INVESTIGATING SEQUENCE-LEVEL NORMALISATION FOR CTC-LIKE END-TO-END ASR
Zeyu Zhao, Peter Bell
-
SPS
IEEE Members: $11.00
Non-members: $15.00Length: 00:07:57
End-to-end Automatic Speech Recognition (E2E ASR) significantly simplifies the training process of an ASR model. Connectionist Temporal Classification (CTC) is one of the most popular methods for E2E ASR training. Implicitly, CTC has a unique topology which is very useful for sequence modelling. However, we find that by changing to another topology, we can make it even more effective.
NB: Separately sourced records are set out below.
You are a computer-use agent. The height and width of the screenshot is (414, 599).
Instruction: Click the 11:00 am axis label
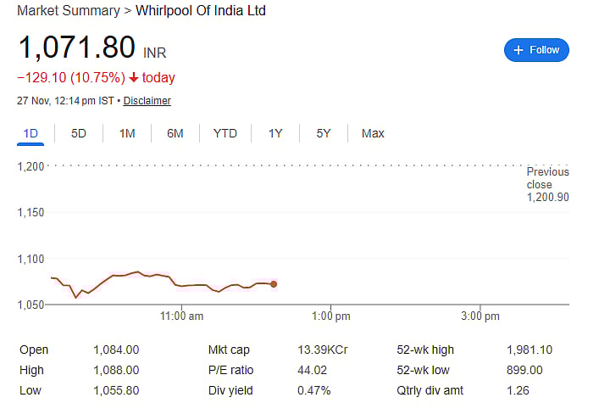click(x=181, y=316)
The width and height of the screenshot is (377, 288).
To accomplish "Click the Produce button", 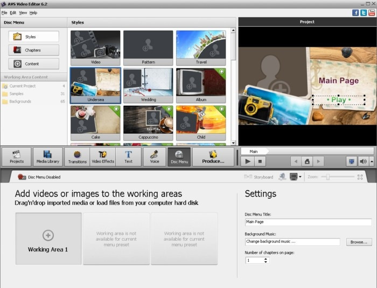I will (x=213, y=157).
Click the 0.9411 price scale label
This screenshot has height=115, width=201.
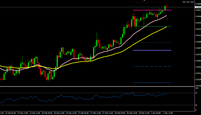pos(197,35)
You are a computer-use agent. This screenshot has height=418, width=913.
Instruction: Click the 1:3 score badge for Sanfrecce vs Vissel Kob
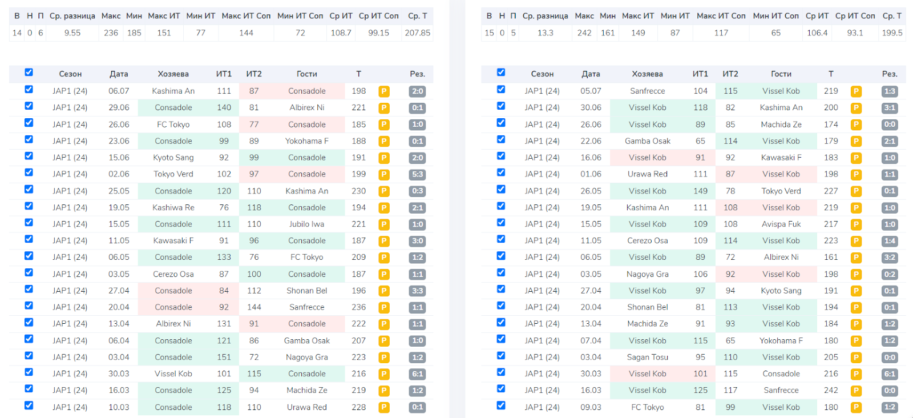890,91

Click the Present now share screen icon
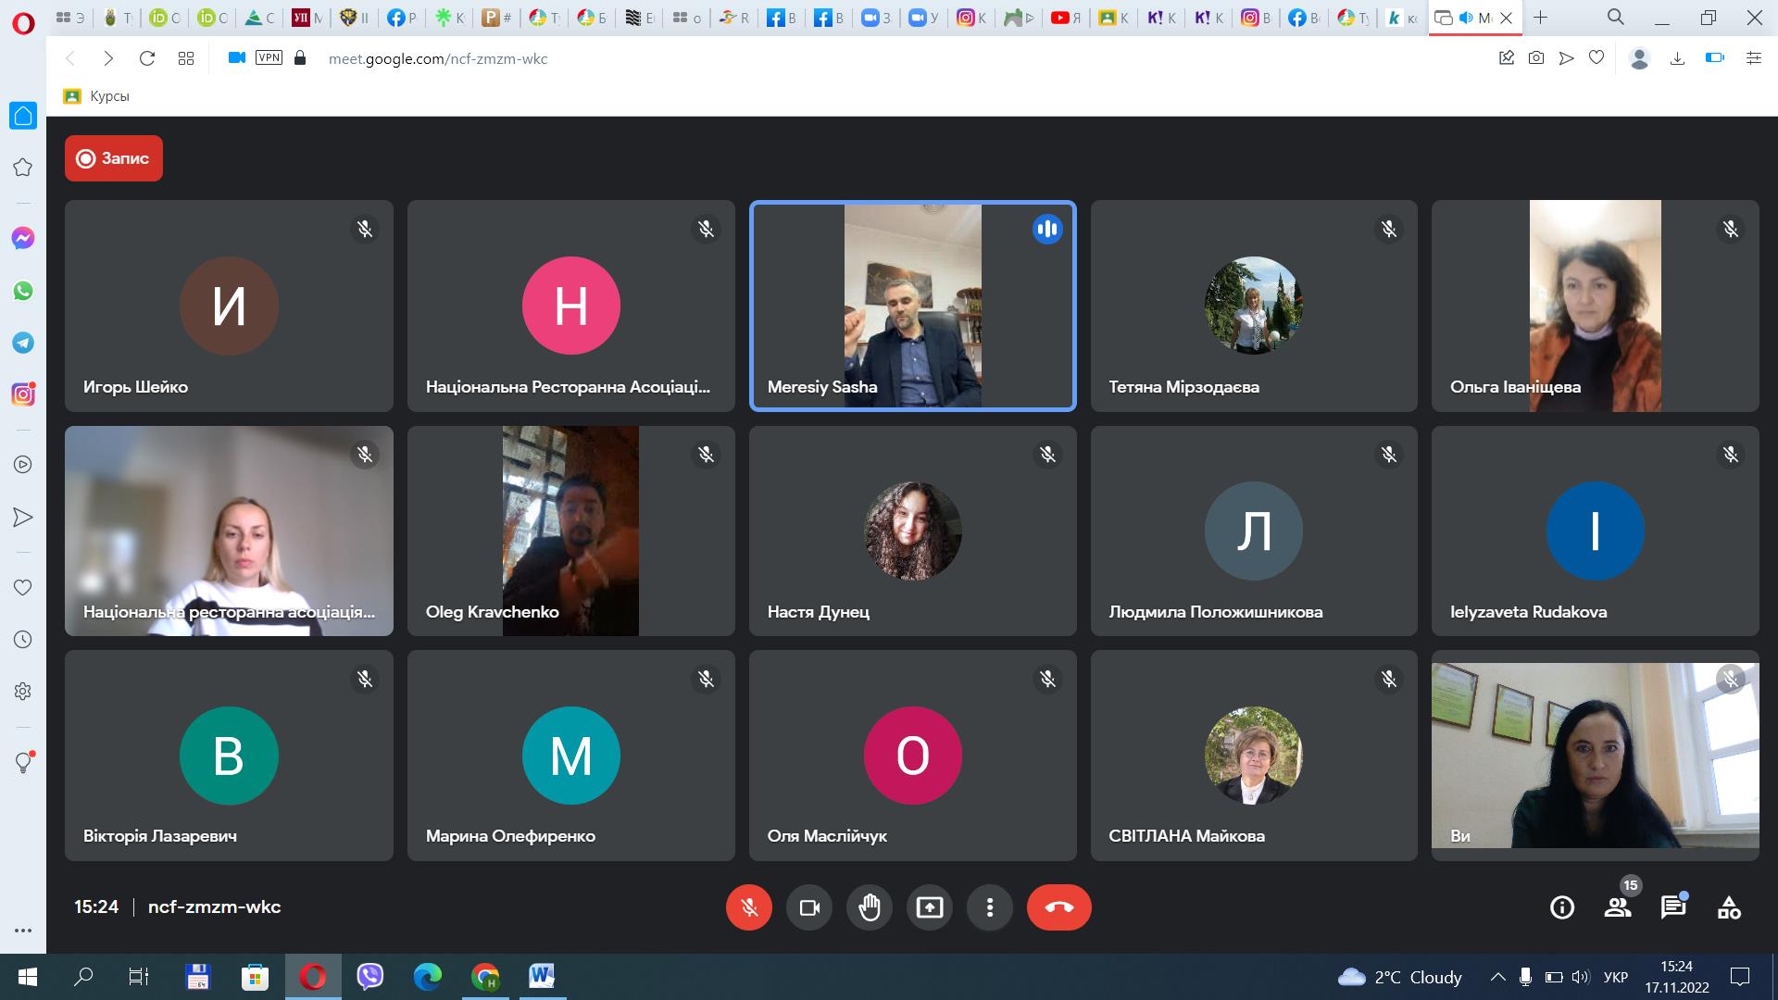pyautogui.click(x=929, y=907)
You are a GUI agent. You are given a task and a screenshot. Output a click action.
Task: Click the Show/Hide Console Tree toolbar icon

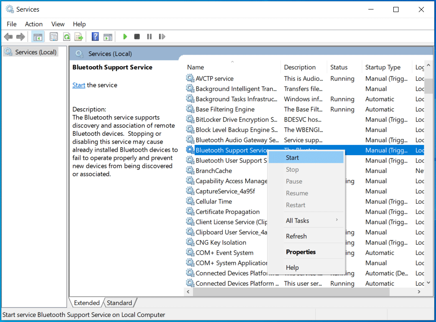(x=37, y=37)

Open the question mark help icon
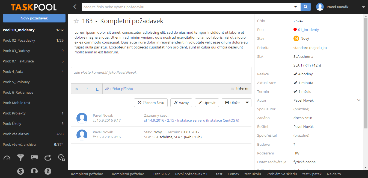point(48,171)

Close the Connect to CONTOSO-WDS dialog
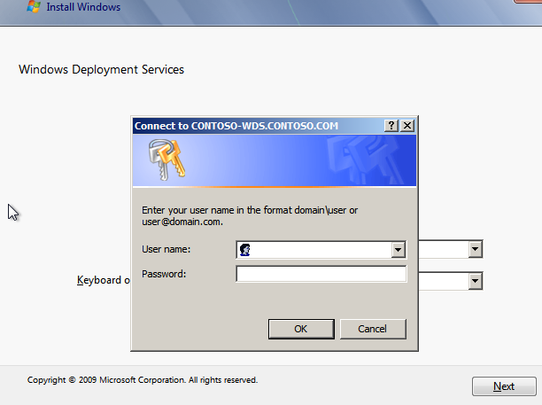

In this paper, we propose a new CTC-like method, for E2E ASR training, by modifying the topology of original CTC, so that the well-known abuse of the blank label in CTC can be resolved theoretically. As we change the topology, a normalisation term is necessary, which makes the form of the final loss function similar to Maximum Mutual Information (MMI); we hence name our method MMI-CTC. In addition to maximising the posterior probability of the target sequence, the normalisation enables models to explicitly minimise the probability of competing hypothesis at the word sequence level. Our experimental results show that MMI-CTC is more efficient than CTC, and that the normalisation is essential for sequence training.